» **What to produce**
Extend the piece below on the Oscar-nominated documentary shorts at the Music Box Theatre, picking up right after its final sentence.

» **Text excerpt**
::::::::

Tonight the Music Box Theatre will screen all five of this year’s Oscar-nominated documentary shorts in two separate programs. The first, which contains the Polish character portrait Joanna and an American social-issue doc called Crisis Hotline: Veterans Press, screens at 7 PM (and repeats this coming Saturday and on Sunday 2/15 at noon). The second, which screens at 9 PM (and again this coming Sunday and on Saturday 2/14 at noon), features the remaining three: White Earth, a tone poem about oil-field laborers in North Dakota; The Reaper, a study of a stoic Mexican slaughterhouse worker; and Our Curse, another Polish submission, a personal essay by the parents of a child with a rare, life-threatening illness. I wasn’t able to preview Crisis Hotline, but I consider the other four to be worthy discussion-starters. Each one presents challenging ethical dilemmas, and at least two led me to question the ethics of their production. All four are unabashedly emotional (which is probably why they attracted the attention of Oscar voters), but the issues they raise with regards to form should make them especially compelling for documentary aficionados.

::::::::

» **Information shown**
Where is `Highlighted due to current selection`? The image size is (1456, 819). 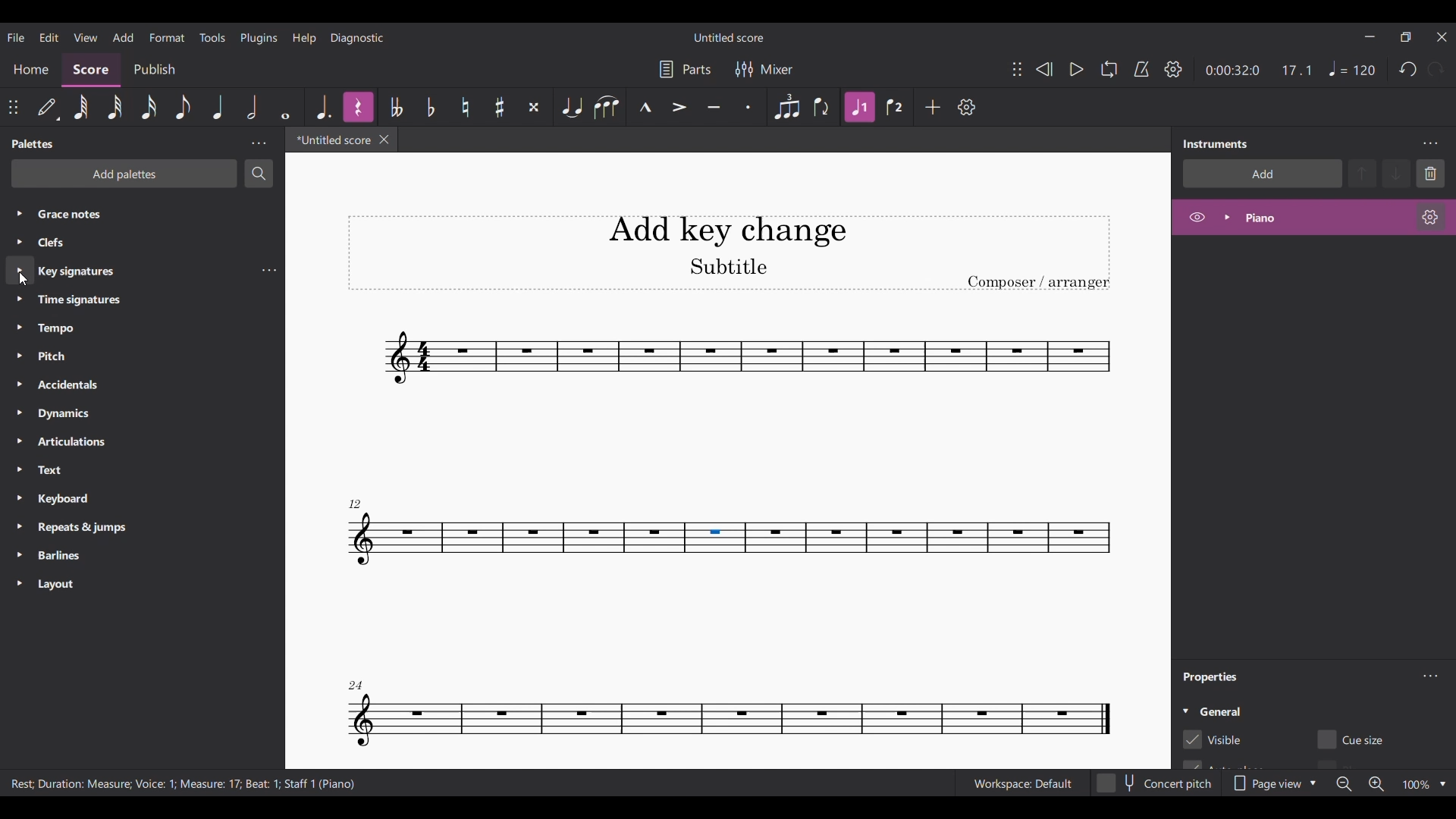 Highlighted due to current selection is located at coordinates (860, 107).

::::::::

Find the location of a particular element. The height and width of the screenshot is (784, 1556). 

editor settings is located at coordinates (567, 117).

::::::::

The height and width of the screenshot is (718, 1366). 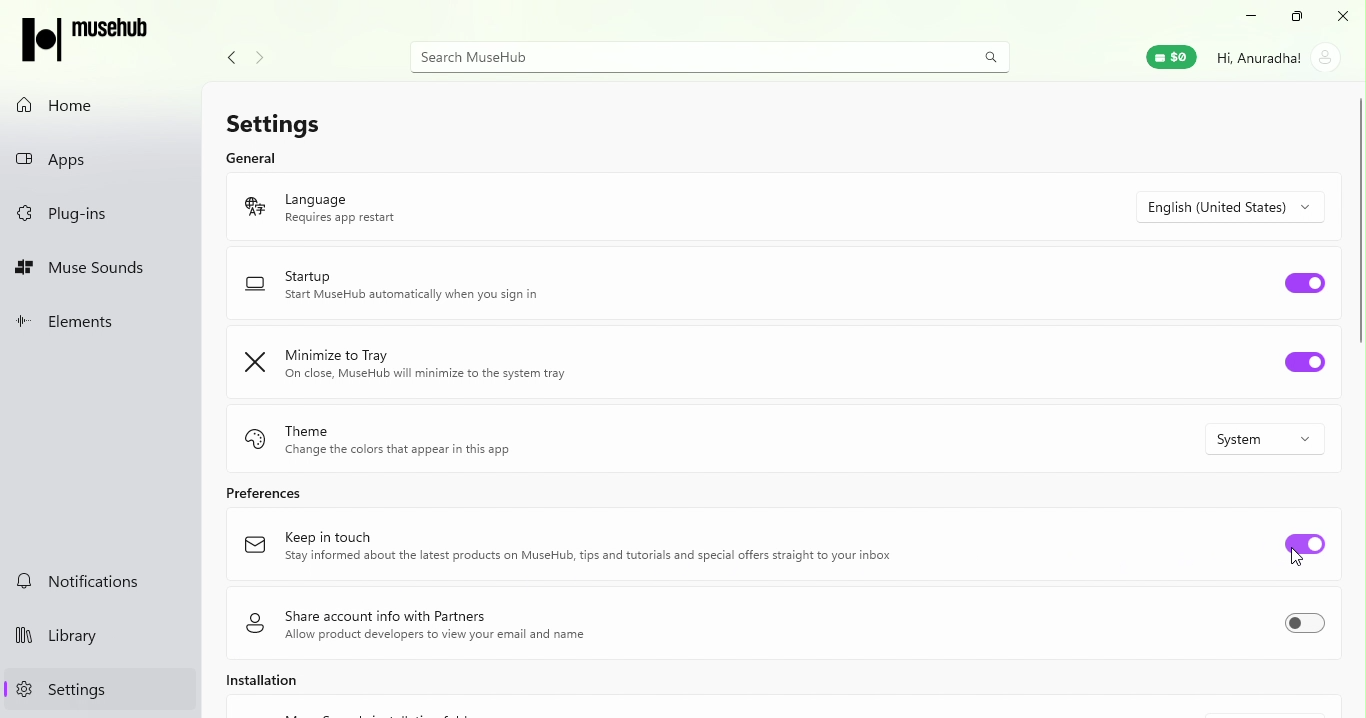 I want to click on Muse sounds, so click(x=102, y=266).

::::::::

» **Result for this exercise**
Our Curse is the most problematic of the shorts I previewed—I still haven’t decided whether I find it courageous or appalling. The director, Tomasz Sliwinski, is also one of the primary subjects, though he never addresses the audience directly, unlike most documentarians who “star” in their own films. When Sliwinski presents himself and his partner, Magda Heuckel (who collaborated on the cinematography and script), he employs static, presentational shots that encourage us to look at them like inhabitants of a human zoo. It’s quickly established that these stylish, middle-class twentysomethings are the new parents of a baby boy with a condition known as Ondine’s curse—he stops breathing whenever he falls asleep, meaning he’ll be tied to a ventilator for the rest of his life. The film presents the child’s condition in devastating, matter-of-fact shots, in between similar shots of Sliwinski and Heuckel drinking on their living room couch, looking understandably overwhelmed by their situation. (The visual likeness subtly equates the child’s struggle with that of the parents.) Over the course of the half-hour running time, though, they learn to accept their responsibility in stride.
Hip, friendly, and generally unremarkable, this couple wouldn’t be out of place in a Joe Swanberg movie, and like much of Swanberg’s work, Our Curse toes the line between self-documentation and self-validation. It’s encouraging to watch Sliwinski and Heuckel rise to the occasion—but then, what does it say about them as artists that they liken their victory as parents to their victory in completing the film? That the movie succeeded in putting me through the wringer only complicated my response. If it weren’t so sincere or direct, I’d probably find it irredeemable.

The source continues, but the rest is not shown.